Input material.
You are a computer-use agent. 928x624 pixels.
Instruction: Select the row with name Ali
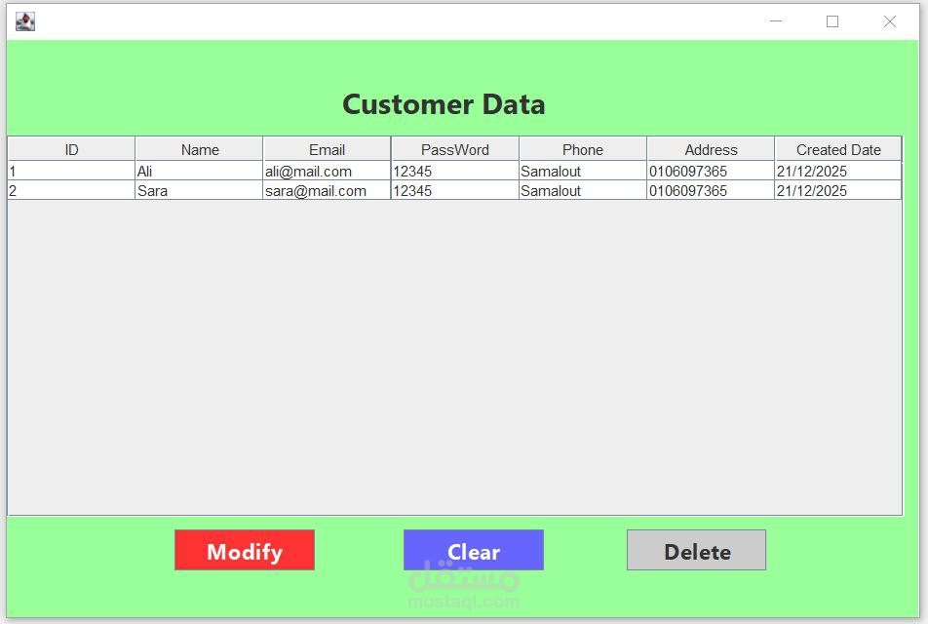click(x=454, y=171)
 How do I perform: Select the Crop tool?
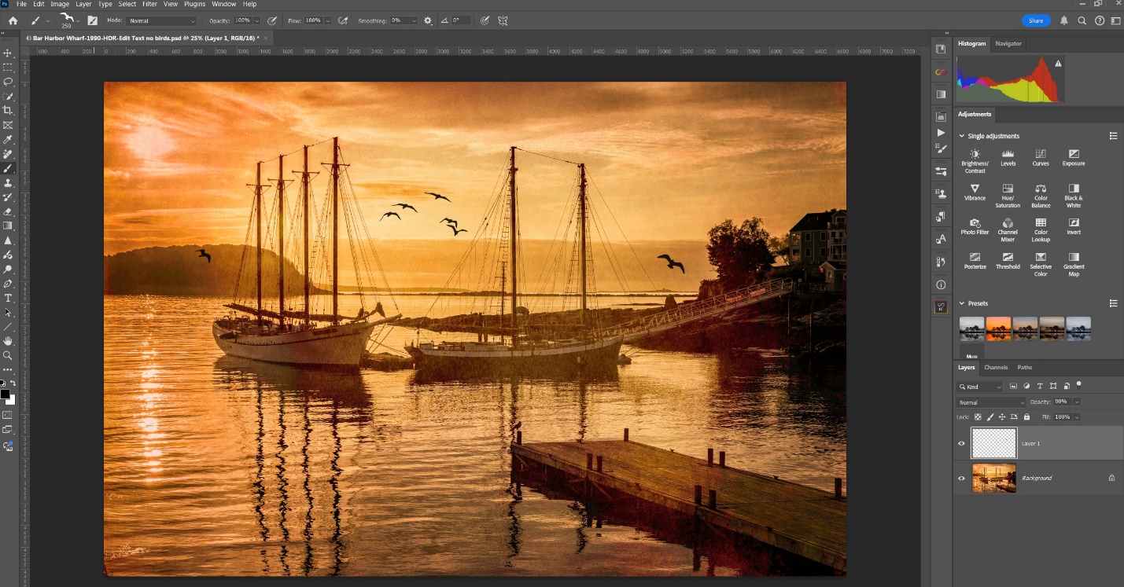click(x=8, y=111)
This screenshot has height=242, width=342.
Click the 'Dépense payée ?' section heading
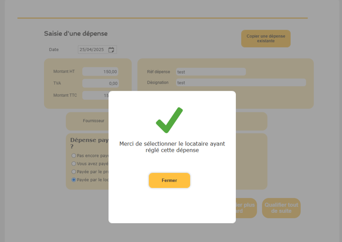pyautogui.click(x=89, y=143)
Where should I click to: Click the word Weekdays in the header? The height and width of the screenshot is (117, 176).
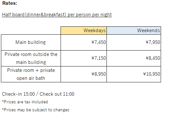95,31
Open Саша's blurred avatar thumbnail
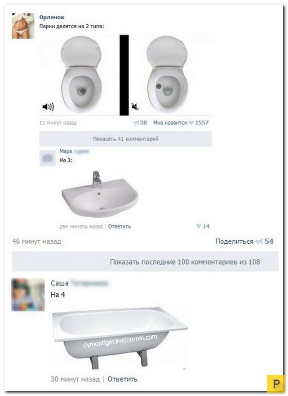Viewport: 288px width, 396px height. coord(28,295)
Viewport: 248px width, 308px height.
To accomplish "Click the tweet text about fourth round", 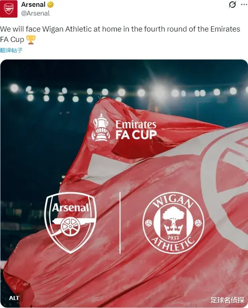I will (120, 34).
* * *
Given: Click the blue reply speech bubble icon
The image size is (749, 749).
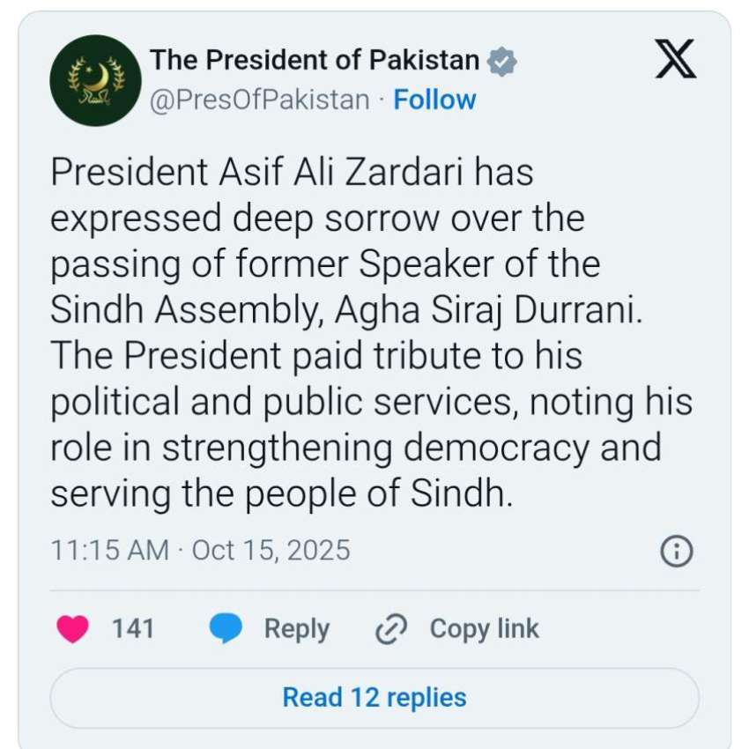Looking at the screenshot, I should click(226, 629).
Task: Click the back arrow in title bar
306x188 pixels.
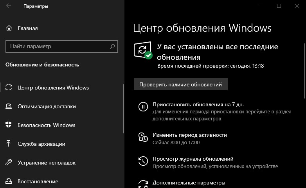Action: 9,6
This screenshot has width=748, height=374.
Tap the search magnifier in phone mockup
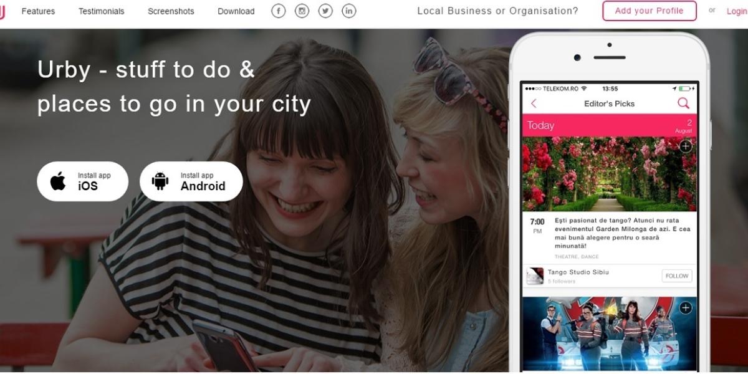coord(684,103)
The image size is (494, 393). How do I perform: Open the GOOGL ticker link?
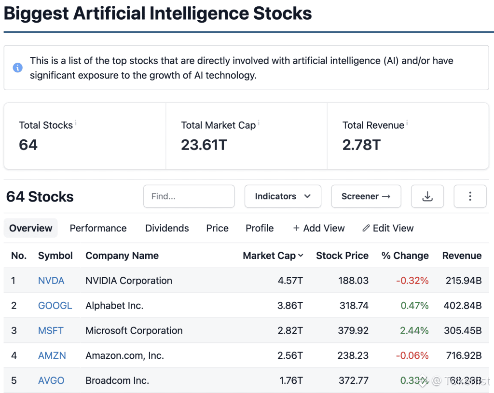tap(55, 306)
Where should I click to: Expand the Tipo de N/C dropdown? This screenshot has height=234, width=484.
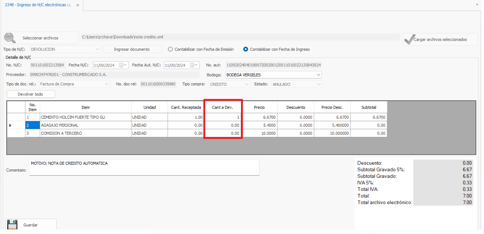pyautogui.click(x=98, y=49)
==
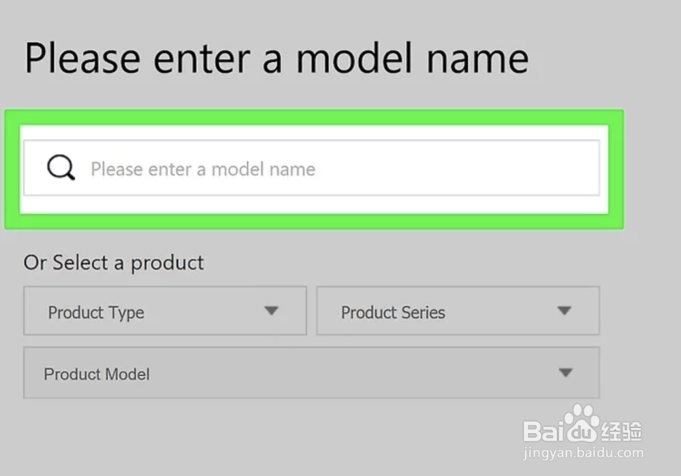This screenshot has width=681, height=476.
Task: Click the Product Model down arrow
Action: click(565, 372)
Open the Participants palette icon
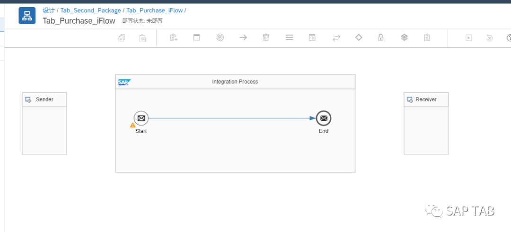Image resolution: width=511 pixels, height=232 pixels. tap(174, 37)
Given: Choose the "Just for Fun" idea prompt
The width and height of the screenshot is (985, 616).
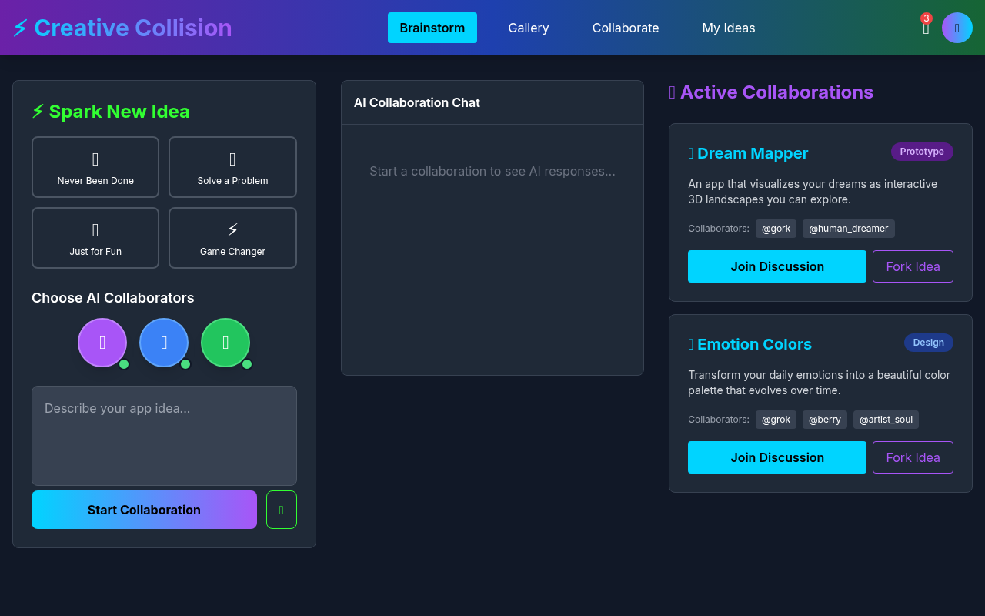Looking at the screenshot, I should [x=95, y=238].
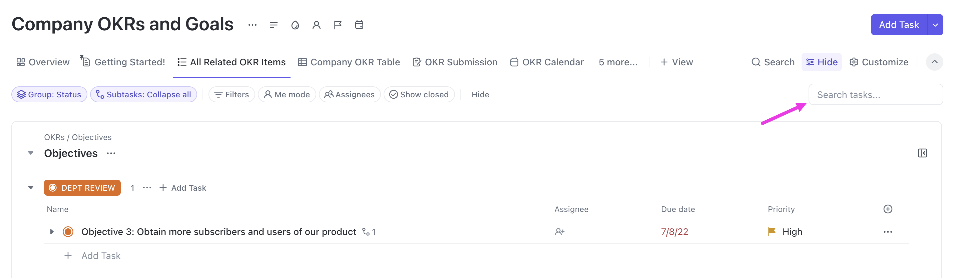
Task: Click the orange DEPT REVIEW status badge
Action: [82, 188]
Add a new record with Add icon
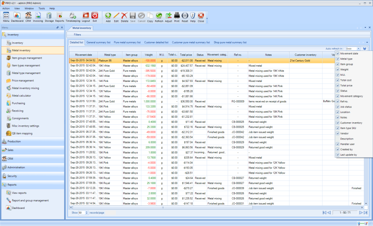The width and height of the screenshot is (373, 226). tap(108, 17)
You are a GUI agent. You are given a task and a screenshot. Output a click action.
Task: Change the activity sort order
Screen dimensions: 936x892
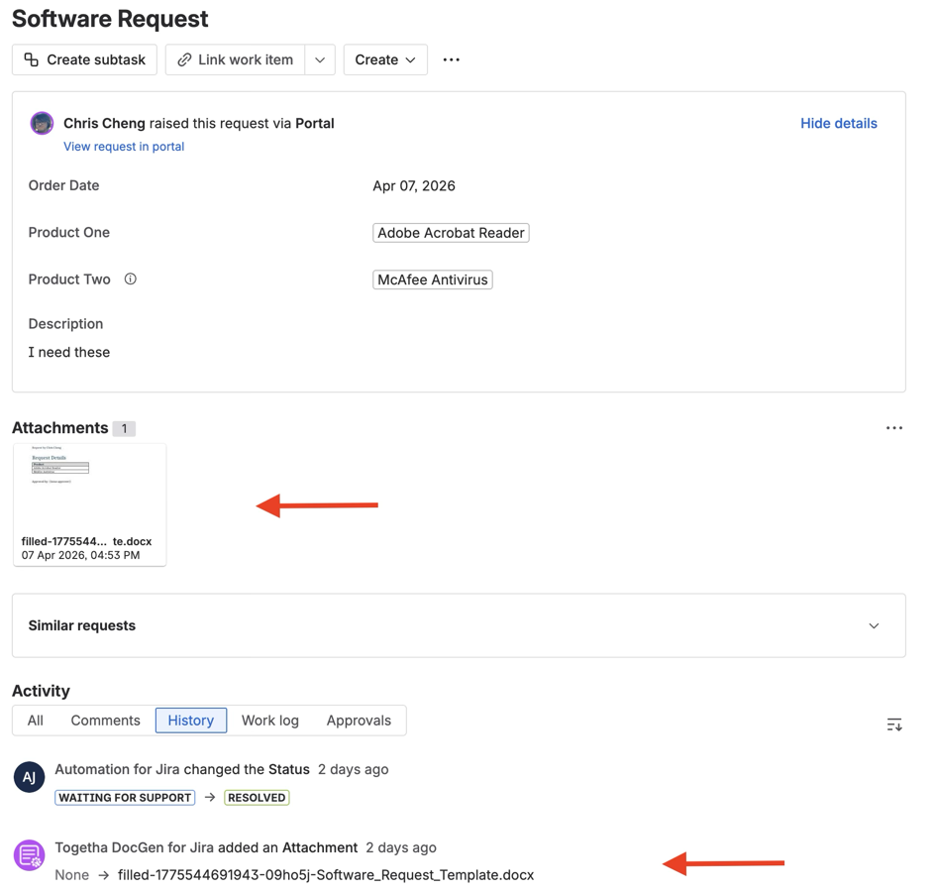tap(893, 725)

Required action.
Repeat exactly, and only, the entries from the line with "The width and height of the screenshot is (985, 616)." through the line with "You are a GUI". Pictures are skipped.

Response to the task.
The width and height of the screenshot is (985, 616).
Looking at the screenshot, I should [x=95, y=238].
Task: Click the orange DEPT REVIEW status badge
Action: [82, 188]
Add a new record with Add icon
The width and height of the screenshot is (373, 226). tap(108, 17)
You are a GUI agent. You are given a task and a screenshot. Output a click action.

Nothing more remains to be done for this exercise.